=== PROBLEM ===
Each line below should be set down again unchanged.
AVAILABLE DATA START
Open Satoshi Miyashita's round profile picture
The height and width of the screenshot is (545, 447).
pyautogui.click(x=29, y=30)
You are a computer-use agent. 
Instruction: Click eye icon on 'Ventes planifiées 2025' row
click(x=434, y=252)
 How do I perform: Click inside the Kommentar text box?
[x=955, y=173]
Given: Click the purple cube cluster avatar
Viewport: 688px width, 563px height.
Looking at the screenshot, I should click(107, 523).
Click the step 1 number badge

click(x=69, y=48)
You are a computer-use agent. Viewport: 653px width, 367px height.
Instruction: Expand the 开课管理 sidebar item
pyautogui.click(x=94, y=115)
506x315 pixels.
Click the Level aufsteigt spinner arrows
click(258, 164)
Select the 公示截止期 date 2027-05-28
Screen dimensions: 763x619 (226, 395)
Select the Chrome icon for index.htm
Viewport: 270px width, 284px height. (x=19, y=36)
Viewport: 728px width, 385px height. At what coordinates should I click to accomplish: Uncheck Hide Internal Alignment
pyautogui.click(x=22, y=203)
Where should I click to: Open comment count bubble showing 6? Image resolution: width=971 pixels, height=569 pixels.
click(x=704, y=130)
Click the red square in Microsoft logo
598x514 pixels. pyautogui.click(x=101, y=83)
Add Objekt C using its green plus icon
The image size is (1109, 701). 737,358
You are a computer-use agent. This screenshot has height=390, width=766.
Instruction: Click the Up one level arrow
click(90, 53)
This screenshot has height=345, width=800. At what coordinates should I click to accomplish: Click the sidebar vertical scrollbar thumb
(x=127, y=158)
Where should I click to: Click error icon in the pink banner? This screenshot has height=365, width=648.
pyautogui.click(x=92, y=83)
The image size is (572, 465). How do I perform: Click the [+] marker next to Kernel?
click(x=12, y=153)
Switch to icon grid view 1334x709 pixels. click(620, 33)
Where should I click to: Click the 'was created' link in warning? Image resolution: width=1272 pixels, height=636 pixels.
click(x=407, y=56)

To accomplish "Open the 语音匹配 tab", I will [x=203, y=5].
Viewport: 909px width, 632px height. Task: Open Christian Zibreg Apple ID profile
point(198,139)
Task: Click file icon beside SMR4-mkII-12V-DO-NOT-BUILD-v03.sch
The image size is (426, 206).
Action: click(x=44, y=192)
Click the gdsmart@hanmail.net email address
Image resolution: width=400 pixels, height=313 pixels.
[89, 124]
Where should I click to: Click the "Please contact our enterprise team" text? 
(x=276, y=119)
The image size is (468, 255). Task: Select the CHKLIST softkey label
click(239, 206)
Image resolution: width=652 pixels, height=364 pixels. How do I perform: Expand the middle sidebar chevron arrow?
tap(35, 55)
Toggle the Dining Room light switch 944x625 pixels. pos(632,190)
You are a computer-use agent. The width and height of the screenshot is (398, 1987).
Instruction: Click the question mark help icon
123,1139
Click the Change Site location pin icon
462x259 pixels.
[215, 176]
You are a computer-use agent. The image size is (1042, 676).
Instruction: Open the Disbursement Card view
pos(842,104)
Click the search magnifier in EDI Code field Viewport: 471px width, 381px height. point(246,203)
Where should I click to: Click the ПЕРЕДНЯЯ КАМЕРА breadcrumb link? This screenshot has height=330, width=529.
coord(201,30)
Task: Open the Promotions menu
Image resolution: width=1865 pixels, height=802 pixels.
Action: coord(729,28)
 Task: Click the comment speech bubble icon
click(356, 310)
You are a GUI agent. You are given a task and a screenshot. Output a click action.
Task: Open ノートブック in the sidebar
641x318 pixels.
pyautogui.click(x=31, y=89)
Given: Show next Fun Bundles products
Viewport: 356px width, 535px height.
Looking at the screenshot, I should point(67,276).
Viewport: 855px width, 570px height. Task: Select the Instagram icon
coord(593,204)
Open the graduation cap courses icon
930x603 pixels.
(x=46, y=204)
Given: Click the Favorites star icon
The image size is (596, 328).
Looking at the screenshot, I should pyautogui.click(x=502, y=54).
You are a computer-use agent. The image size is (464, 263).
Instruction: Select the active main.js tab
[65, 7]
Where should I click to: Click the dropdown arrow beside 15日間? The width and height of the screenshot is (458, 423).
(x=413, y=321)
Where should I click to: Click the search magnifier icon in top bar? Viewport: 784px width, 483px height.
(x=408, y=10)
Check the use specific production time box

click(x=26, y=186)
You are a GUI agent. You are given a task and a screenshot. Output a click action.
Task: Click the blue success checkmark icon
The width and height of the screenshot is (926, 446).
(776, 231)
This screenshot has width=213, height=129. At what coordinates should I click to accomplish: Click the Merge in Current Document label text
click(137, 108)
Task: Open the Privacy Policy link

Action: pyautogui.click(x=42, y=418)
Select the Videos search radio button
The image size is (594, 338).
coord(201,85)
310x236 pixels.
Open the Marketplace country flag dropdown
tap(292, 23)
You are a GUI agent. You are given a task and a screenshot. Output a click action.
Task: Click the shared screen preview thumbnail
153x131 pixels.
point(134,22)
AVAILABLE DATA END
=== RESULT ===
Open Satoshi Miyashita's round profile picture
The height and width of the screenshot is (545, 447).
pyautogui.click(x=29, y=30)
You are a computer-use agent. 
Instruction: Click eye icon on 'Ventes planifiées 2025' row
click(x=434, y=252)
 How do I perform: Click inside the Kommentar text box?
[x=955, y=173]
Given: Click the purple cube cluster avatar
Viewport: 688px width, 563px height.
Looking at the screenshot, I should click(107, 523).
Click the step 1 number badge

click(x=69, y=48)
You are a computer-use agent. Viewport: 653px width, 367px height.
Instruction: Expand the 开课管理 sidebar item
pyautogui.click(x=94, y=115)
506x315 pixels.
Click the Level aufsteigt spinner arrows
click(258, 164)
Select the 公示截止期 date 2027-05-28
Screen dimensions: 763x619 (226, 395)
Select the Chrome icon for index.htm
Viewport: 270px width, 284px height. (x=19, y=36)
Viewport: 728px width, 385px height. At what coordinates should I click to accomplish: Uncheck Hide Internal Alignment
pyautogui.click(x=22, y=203)
Where should I click to: Open comment count bubble showing 6? Image resolution: width=971 pixels, height=569 pixels.
click(x=704, y=130)
Click the red square in Microsoft logo
598x514 pixels. pyautogui.click(x=101, y=83)
Add Objekt C using its green plus icon
The image size is (1109, 701). 737,358
You are a computer-use agent. This screenshot has height=390, width=766.
Instruction: Click the Up one level arrow
click(90, 53)
This screenshot has height=345, width=800. At what coordinates should I click to accomplish: Click the sidebar vertical scrollbar thumb
(x=127, y=158)
Where should I click to: Click error icon in the pink banner? This screenshot has height=365, width=648.
pyautogui.click(x=92, y=83)
The image size is (572, 465). How do I perform: Click the [+] marker next to Kernel?
click(x=12, y=153)
Switch to icon grid view 1334x709 pixels. click(620, 33)
Where should I click to: Click the 'was created' link in warning? Image resolution: width=1272 pixels, height=636 pixels.
click(x=407, y=56)

To accomplish "Open the 语音匹配 tab", I will [x=203, y=5].
Viewport: 909px width, 632px height. Task: Open Christian Zibreg Apple ID profile
point(198,139)
Task: Click file icon beside SMR4-mkII-12V-DO-NOT-BUILD-v03.sch
The image size is (426, 206).
Action: click(x=44, y=192)
Click the gdsmart@hanmail.net email address
Image resolution: width=400 pixels, height=313 pixels.
[89, 124]
Where should I click to: Click the "Please contact our enterprise team" text? 
(x=276, y=119)
The image size is (468, 255). Task: Select the CHKLIST softkey label
click(239, 206)
Image resolution: width=652 pixels, height=364 pixels. How do I perform: Expand the middle sidebar chevron arrow?
tap(35, 55)
Toggle the Dining Room light switch 944x625 pixels. pos(632,190)
You are a computer-use agent. The width and height of the screenshot is (398, 1987).
Instruction: Click the question mark help icon
123,1139
Click the Change Site location pin icon
462x259 pixels.
[215, 176]
You are a computer-use agent. The image size is (1042, 676).
Instruction: Open the Disbursement Card view
pos(842,104)
Click the search magnifier in EDI Code field Viewport: 471px width, 381px height. point(246,203)
Where should I click to: Click the ПЕРЕДНЯЯ КАМЕРА breadcrumb link? This screenshot has height=330, width=529.
coord(201,30)
Task: Open the Promotions menu
Image resolution: width=1865 pixels, height=802 pixels.
Action: coord(729,28)
 Task: Click the comment speech bubble icon
click(356, 310)
You are a GUI agent. You are given a task and a screenshot. Output a click action.
Task: Open ノートブック in the sidebar
641x318 pixels.
pyautogui.click(x=31, y=89)
Given: Show next Fun Bundles products
Viewport: 356px width, 535px height.
Looking at the screenshot, I should point(67,276).
Viewport: 855px width, 570px height. Task: Select the Instagram icon
coord(593,204)
Open the graduation cap courses icon
930x603 pixels.
(x=46, y=204)
Given: Click the Favorites star icon
The image size is (596, 328).
Looking at the screenshot, I should pyautogui.click(x=502, y=54).
You are a computer-use agent. The image size is (464, 263).
Instruction: Select the active main.js tab
[65, 7]
Where should I click to: Click the dropdown arrow beside 15日間? The width and height of the screenshot is (458, 423).
(x=413, y=321)
Where should I click to: Click the search magnifier icon in top bar? Viewport: 784px width, 483px height.
(x=408, y=10)
Check the use specific production time box

click(x=26, y=186)
You are a GUI agent. You are given a task and a screenshot. Output a click action.
Task: Click the blue success checkmark icon
The width and height of the screenshot is (926, 446).
(776, 231)
This screenshot has width=213, height=129. At what coordinates should I click to accomplish: Click the Merge in Current Document label text
click(137, 108)
Task: Open the Privacy Policy link

Action: pyautogui.click(x=42, y=418)
Select the Videos search radio button
The image size is (594, 338).
coord(201,85)
310x236 pixels.
Open the Marketplace country flag dropdown
tap(292, 23)
You are a GUI agent. You are given a task and a screenshot. Output a click action.
Task: Click the shared screen preview thumbnail
153x131 pixels.
point(134,22)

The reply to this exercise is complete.